Collected data entries:
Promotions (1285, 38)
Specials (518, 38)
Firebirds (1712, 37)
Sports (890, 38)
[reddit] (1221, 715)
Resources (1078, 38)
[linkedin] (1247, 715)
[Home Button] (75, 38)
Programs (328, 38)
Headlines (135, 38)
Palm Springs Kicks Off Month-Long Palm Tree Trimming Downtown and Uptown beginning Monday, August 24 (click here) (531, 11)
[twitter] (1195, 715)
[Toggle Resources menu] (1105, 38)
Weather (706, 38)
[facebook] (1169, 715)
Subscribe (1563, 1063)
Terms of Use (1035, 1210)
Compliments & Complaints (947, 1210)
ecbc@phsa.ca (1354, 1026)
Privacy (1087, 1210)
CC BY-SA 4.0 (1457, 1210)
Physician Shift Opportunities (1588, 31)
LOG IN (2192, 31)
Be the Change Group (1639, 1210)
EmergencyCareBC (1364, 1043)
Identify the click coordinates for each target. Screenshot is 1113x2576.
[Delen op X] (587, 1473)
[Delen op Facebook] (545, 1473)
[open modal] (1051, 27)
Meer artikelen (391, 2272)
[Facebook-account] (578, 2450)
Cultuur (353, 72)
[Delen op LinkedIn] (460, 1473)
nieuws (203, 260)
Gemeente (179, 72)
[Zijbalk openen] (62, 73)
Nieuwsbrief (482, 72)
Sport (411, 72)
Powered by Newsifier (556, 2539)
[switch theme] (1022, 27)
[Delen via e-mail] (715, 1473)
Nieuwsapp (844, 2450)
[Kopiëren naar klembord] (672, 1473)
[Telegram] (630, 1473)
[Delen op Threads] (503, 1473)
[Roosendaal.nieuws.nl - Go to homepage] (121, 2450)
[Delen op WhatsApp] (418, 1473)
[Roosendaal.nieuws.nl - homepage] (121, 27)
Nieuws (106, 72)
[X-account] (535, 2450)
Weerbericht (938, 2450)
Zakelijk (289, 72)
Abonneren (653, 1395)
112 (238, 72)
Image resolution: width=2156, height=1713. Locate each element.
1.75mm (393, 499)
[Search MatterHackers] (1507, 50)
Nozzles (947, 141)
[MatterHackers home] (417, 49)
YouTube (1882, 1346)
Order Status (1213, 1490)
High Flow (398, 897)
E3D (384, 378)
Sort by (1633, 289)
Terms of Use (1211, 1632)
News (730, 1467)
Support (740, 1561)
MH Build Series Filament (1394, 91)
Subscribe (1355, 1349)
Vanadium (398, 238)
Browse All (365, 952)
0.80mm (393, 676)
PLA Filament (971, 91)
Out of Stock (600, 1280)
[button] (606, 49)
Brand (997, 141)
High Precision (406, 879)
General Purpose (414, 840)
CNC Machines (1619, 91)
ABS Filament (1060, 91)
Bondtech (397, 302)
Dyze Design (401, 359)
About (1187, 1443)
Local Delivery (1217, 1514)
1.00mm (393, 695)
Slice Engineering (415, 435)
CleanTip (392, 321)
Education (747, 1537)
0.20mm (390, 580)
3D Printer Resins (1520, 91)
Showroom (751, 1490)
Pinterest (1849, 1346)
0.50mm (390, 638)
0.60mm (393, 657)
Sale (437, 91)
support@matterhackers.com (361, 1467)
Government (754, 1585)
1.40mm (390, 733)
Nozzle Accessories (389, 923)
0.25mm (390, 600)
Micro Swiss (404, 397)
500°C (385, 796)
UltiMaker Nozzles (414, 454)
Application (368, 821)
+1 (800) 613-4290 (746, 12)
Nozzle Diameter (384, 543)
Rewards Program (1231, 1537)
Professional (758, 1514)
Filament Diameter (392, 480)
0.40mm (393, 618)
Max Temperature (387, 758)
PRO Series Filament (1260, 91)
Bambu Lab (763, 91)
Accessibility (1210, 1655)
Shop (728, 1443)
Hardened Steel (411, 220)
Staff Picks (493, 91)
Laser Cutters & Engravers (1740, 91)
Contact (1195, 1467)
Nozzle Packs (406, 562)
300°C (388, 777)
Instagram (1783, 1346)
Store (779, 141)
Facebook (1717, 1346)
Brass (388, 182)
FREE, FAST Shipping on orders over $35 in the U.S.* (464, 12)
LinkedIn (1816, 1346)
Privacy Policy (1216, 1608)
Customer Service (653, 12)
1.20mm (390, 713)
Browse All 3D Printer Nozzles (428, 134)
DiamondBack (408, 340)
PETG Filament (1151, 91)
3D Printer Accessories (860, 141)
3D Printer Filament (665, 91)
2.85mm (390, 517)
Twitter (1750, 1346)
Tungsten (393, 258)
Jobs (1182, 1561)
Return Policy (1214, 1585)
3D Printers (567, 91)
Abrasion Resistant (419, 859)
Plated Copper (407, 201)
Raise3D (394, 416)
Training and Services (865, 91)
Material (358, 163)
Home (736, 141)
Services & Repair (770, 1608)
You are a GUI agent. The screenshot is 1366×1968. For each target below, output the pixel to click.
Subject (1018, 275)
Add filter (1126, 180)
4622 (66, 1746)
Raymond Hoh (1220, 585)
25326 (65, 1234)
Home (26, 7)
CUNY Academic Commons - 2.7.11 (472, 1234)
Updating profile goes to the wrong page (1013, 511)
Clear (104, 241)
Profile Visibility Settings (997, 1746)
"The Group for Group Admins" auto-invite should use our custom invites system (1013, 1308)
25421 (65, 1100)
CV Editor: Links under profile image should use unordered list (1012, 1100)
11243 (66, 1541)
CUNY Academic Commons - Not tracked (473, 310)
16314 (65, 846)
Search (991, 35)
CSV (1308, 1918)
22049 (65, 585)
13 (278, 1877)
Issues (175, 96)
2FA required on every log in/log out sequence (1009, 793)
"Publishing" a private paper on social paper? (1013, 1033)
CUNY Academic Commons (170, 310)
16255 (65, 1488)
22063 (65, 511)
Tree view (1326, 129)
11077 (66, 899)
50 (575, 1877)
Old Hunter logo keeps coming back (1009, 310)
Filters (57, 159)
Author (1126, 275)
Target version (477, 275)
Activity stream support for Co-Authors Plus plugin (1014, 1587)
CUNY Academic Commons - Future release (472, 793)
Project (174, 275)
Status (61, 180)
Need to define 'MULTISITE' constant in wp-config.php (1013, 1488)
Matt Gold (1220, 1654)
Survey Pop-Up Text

Directions for this task:
From the records above, transcribe exactly the run of lines that opens with the line holding "[Delen via e-mail] (715, 1473)" and closes with the line holding "[Delen op WhatsApp] (418, 1473)", both included.

Result for this exercise:
[Delen via e-mail] (715, 1473)
Nieuwsapp (844, 2450)
[Kopiëren naar klembord] (672, 1473)
[Telegram] (630, 1473)
[Delen op Threads] (503, 1473)
[Roosendaal.nieuws.nl - Go to homepage] (121, 2450)
[Delen op WhatsApp] (418, 1473)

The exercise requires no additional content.